-- DOCUMENT TEXT follows --

Atencia went on to say that rescuing the chimp led to a visit to the Brazzaville Zoo, where other chimpanzees were held in barren cages in deplorable conditions, most of them orphans from the bushmeat trade – great apes are commonly eaten in Central Africa. Goodall decided she had to do something, and using her considerable skills of persuasion and fund-raising, the RoC government donated 7,000 hectares (17,300 acres) of land located about 50 kilometers (31 miles) north of Pointe-Noire near the coast to the Jane Goodall Institute (JGI).
“The place was used before as a military camp, where Cubans trained the Congolese army,” said Atencia with a wry smile. “Now it’s used for something better.”
Since those early years, including under the dedicated and energetic leadership of Atencia and her husband Fernando Turmo since 2006, Tchimpounga has expanded to a 55,000 hectare (136,000 acres) national reserve, with protected status. It’s also the home to more than 160 chimpanzees.
Tchimpounga chimps learning to go wild on an island in the Kouilou River. Photo by Daniel Stiles.
“We do research with the Max Planck Institute and Harvard, carry out conservation work, and we have a very active program to create awareness, educating people that they should stop hunting, eating and trafficking great apes,” explained Atencia.
As we returned from visiting the islands in the JGI vehicle, we stopped at the barrier pole that controlled access to the national reserve.
“You see that big open area?” Atencia asked, pointing to a large cleared area next to the dirt track that looked like an abandoned parking lot. “A few months ago it was full of equipment and housing for workers.”
Atencia recounted how a Chinese mining company had come last year to prospect for potash, an important base mineral for fertilizer. As they put in test core drillings, oil gushed out of one of them. The mining company left and a Chinese oil company replaced them, setting up camp just outside the Tchimpounga National Reserve.
“They received presidential permission to explore even in the reserve,” said Atencia. The underground seismic blasts caused an entire population of adult chimpanzees to scale the fence of their enclosure and run away.

-- DOCUMENT TEXT concluded --

→ ASSIGNMENT 1: Quote the Tchimpounga passage from "As we returned" to "and run away." word for word.
→ ASSIGNMENT 2: Render this sentence from the Tchimpounga passage in Spanish: "It’s also the home to more than 160 chimpanzees."
→ ASSIGNMENT 3: Carry on the Tchimpounga passage, starting right after its final sentence.

-- EXERCISE DATA follows --

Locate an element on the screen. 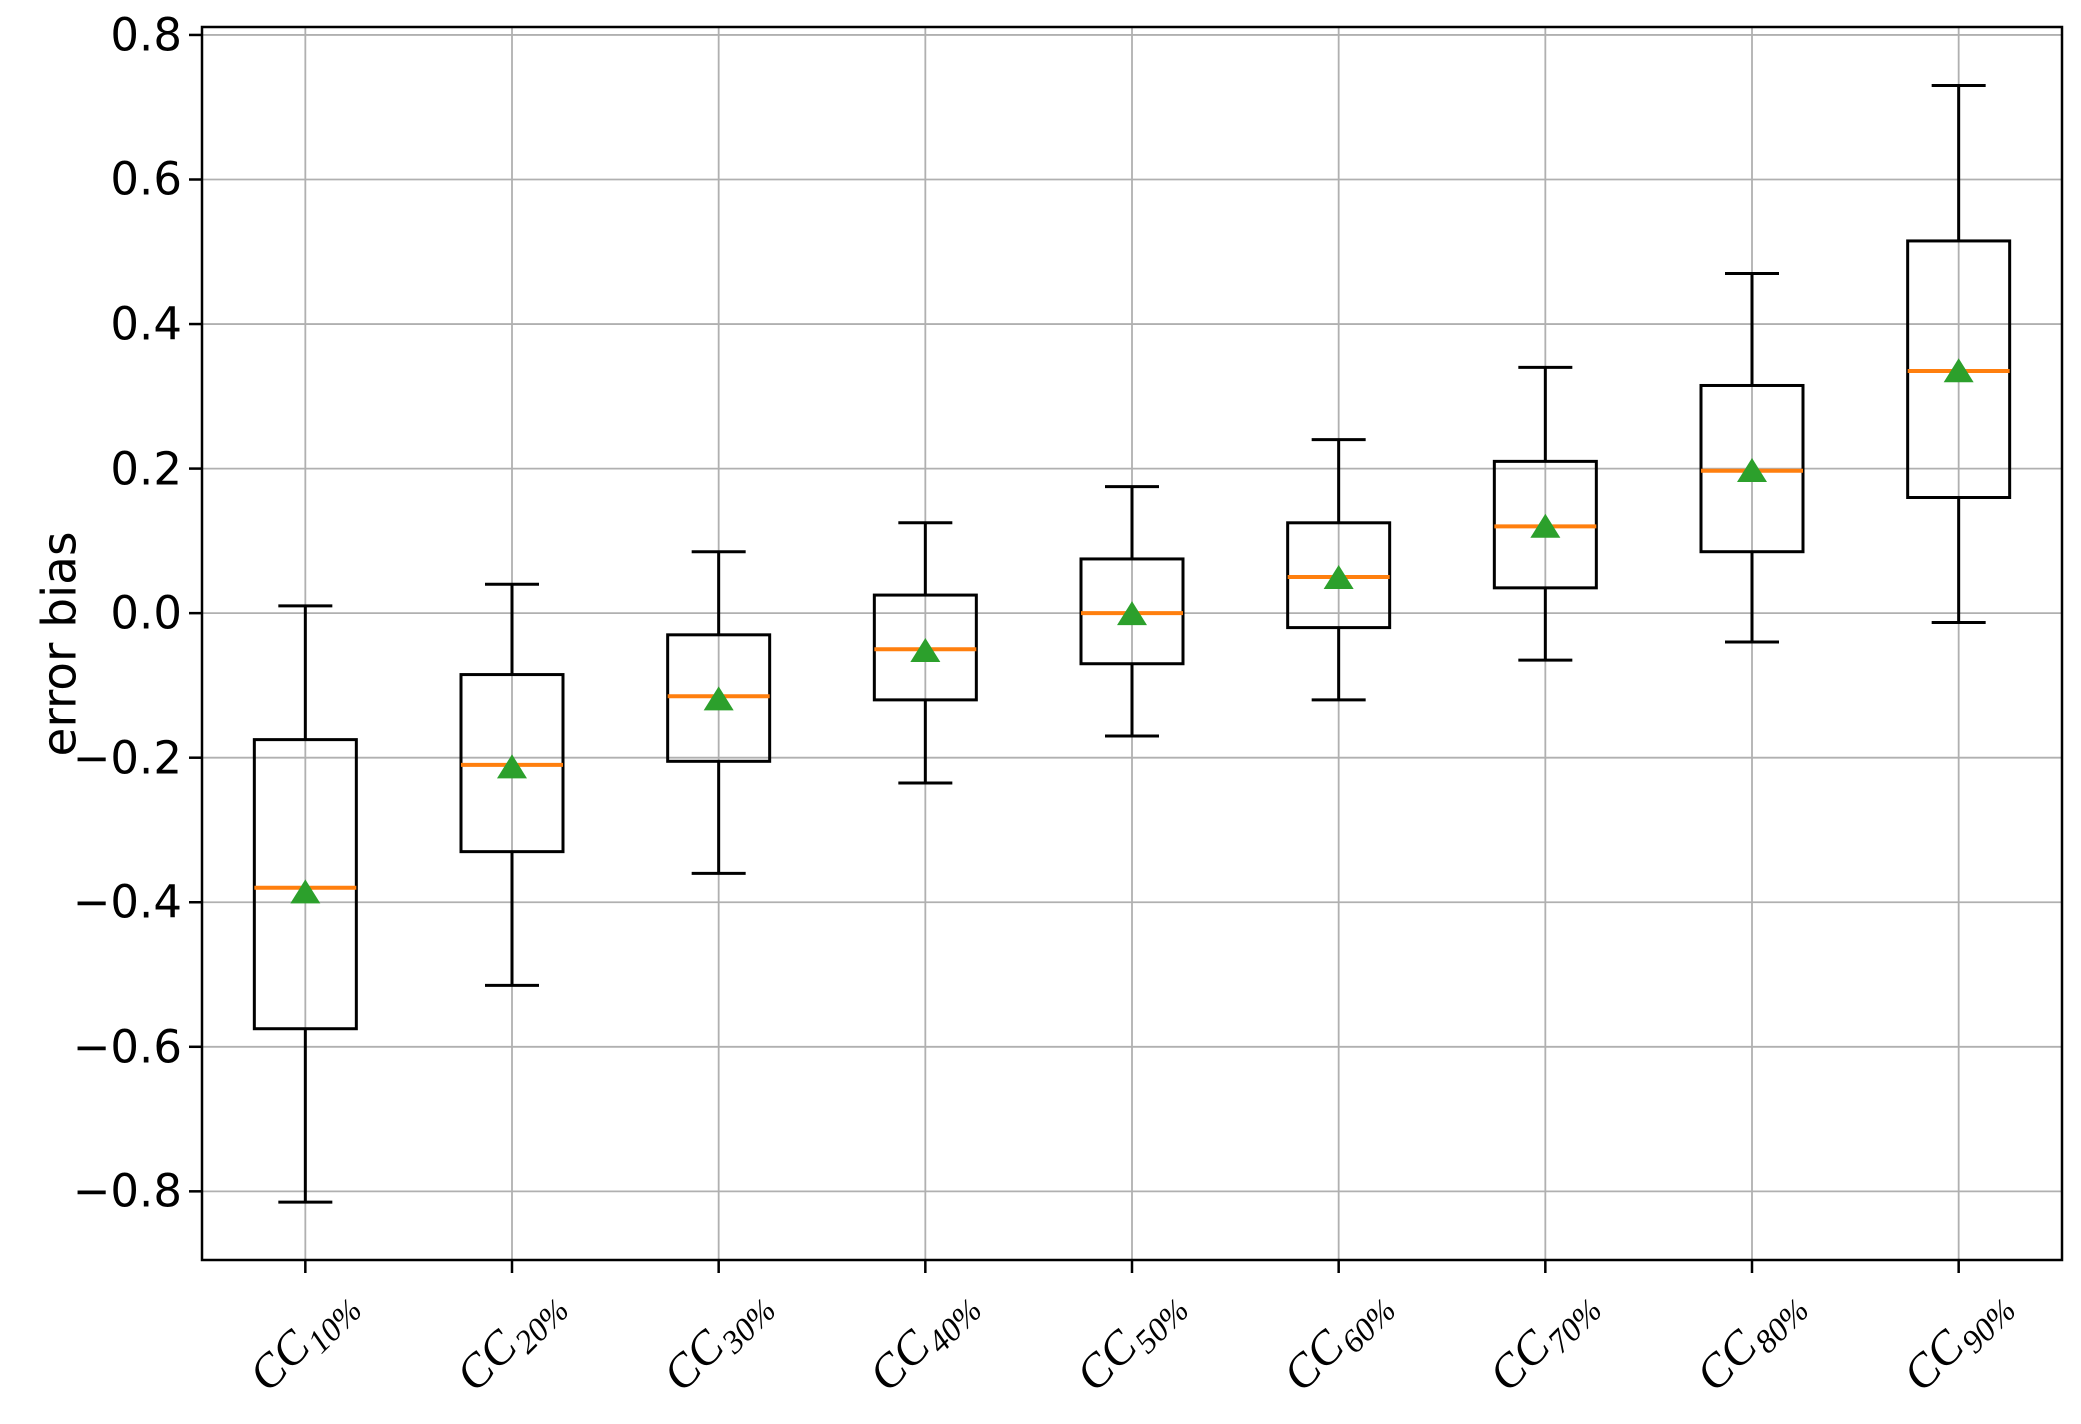 The width and height of the screenshot is (2081, 1424). y-axis-title: error bias is located at coordinates (60, 644).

-- EXERCISE DATA concluded --

→ ANSWER 1:
As we returned from visiting the islands in the JGI vehicle, we stopped at the barrier pole that controlled access to the national reserve.
“You see that big open area?” Atencia asked, pointing to a large cleared area next to the dirt track that looked like an abandoned parking lot. “A few months ago it was full of equipment and housing for workers.”
Atencia recounted how a Chinese mining company had come last year to prospect for potash, an important base mineral for fertilizer. As they put in test core drillings, oil gushed out of one of them. The mining company left and a Chinese oil company replaced them, setting up camp just outside the Tchimpounga National Reserve.
“They received presidential permission to explore even in the reserve,” said Atencia. The underground seismic blasts caused an entire population of adult chimpanzees to scale the fence of their enclosure and run away.

→ ANSWER 2: También es el hogar de más de 160 chimpancés.

→ ANSWER 3:
“The noise and trembling earth frightened the wits out them, and even now months later they refuse to return,” Atencia related. “Thank goodness the oil people are gone,” she added with relief. “I guess they didn’t find anything.”
Unfortunately, it could be a case similar to that of SOCO International in Virunga National Park in neighboring Democratic Republic of Congo. SOCO, a British oil company, finished its seismic testing and went away in July this year, but only to evaluate the data. If the test results turn out to be positive, they may well be back.
Extractive industries such as mining, oil and gas, and logging have become major threats to tropical forests and the rich biodiversity they hold. The Congo Basin forest is the second largest terrestrial carbon storage area in the world, after the Amazon. Releasing that carbon into the atmosphere, as a result of forest clearing for extractive industries, is already contributing to climate change.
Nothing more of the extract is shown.